Records to process below:

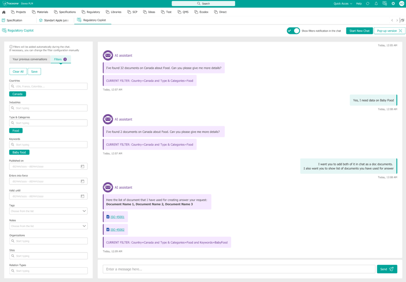Open calendar picker for Published on
The width and height of the screenshot is (406, 282).
click(83, 166)
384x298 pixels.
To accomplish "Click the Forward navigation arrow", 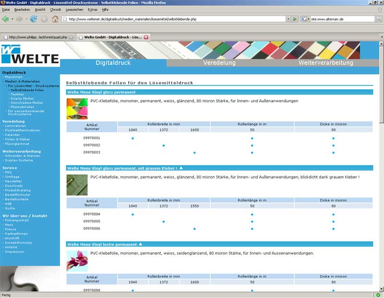I will (x=19, y=19).
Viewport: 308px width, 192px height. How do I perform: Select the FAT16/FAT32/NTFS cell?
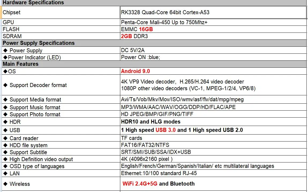[x=213, y=145]
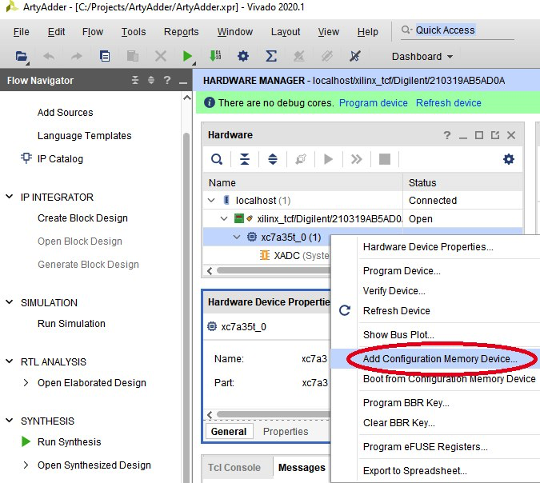Click Refresh Device in context menu
The height and width of the screenshot is (483, 540).
tap(396, 311)
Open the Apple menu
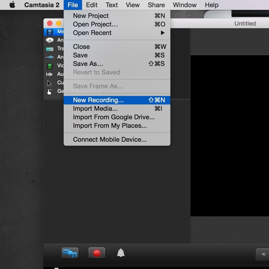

End of Records to process.

• Your objective: Only the lines from the one with "Viewport: 308px width, 192px" through the end of the data, both ends included, should be written out exactly, and no pictures should appear.

• Result for this exercise:
Viewport: 308px width, 192px height. How do I perform: Select the FAT16/FAT32/NTFS cell?
[x=213, y=145]
Click Refresh Device in context menu
The height and width of the screenshot is (483, 540).
tap(396, 311)
Open the Apple menu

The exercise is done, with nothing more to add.